The main event was veal sous vided at 57 or so so just a bit pink
and very tender. The flavor is delicate and really wants substantial
browning, so this isn't my favorite treatment, but then I really like
beef better except maybe in cutlet, and beef cutlet doesn't get the
respect it deserves. This was accompanied by chard and boiled potatoes,
both from the garden and very good for what tey were. I am guessing
that Jacquie had added a bunch of extra cream to the greens to make
them more palatable to the likes of me.
The featured wine was Meursault-Perrieres 96 from a winemaker whose
name I didn't recognize starting with B, so either Boyer-Martenot or Ballot-Millot. It was actually still pretty fresh, with herbal and
citrus and quite flinty still despite a touch of rancio. A really
long finish aided by the viscid nature. We finished it off in due
course, so it was decided that the red be opened up anyway.

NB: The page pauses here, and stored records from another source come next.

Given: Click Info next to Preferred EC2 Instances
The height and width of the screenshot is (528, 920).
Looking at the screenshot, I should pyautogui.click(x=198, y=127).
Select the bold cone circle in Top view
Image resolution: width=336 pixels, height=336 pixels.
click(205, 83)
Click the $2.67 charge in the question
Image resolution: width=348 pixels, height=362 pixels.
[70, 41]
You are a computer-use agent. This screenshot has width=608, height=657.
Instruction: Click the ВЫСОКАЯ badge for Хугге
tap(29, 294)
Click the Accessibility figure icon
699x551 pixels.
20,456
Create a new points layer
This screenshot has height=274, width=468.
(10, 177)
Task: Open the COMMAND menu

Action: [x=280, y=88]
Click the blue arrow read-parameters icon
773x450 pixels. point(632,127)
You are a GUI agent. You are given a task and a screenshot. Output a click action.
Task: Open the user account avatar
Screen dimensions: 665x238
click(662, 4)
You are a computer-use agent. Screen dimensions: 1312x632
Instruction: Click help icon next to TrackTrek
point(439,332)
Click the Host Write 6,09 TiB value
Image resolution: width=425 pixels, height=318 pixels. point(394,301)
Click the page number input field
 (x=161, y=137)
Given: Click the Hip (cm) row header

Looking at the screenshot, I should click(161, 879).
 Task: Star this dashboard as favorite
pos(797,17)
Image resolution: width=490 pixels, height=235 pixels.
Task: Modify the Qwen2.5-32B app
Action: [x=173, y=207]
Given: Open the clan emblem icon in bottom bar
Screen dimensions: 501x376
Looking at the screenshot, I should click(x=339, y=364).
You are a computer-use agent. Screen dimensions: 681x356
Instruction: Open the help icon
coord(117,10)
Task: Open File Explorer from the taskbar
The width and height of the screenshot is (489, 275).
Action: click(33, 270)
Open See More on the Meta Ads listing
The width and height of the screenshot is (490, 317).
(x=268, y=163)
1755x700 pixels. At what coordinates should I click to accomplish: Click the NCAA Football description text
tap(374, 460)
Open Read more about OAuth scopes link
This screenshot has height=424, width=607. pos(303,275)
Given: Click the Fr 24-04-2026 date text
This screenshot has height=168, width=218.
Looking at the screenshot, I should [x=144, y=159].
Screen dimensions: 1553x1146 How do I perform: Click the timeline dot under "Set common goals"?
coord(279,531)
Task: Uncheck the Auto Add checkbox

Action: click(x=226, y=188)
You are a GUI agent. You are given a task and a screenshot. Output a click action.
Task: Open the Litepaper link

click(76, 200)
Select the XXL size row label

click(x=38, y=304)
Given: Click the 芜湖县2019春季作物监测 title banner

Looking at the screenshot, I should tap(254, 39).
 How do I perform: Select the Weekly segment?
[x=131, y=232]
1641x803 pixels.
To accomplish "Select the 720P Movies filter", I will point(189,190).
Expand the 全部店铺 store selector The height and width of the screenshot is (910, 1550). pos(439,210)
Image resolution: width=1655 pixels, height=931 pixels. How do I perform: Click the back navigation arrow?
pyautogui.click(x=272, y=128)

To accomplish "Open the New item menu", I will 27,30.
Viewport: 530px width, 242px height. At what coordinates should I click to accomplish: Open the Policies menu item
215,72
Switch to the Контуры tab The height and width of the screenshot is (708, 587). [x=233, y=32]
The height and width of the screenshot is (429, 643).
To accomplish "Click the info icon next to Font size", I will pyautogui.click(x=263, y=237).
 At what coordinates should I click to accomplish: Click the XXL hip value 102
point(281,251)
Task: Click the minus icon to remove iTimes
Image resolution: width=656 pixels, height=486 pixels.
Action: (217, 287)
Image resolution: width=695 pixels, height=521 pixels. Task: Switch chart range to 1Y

This was a red Meursault, the Volnay Santenots du Milieu (Mikulski)
07, considered one of the most suave of its kind. It had lots of
berry jam on top but with a tannic fundament, not a surprise as the
wine is just coming into its maturity. Coffee and chocolate as well.
For Ian's cellar this was just a babe but was probably there because
of the Hoares' friendship with the grower.
Dessert was pears poached in honey according to an ancient Hoare
family recipe. Along with this the Bera Moscato d'Asti 11 was as
bubbly and fresh as the day it was made, with typical Muscat aromas
and pleasing not too intense sweetness.
For me, tea again to finish, which I chugged rather ungracefully so
as to look in on Lilli, who had taken her leave a little early.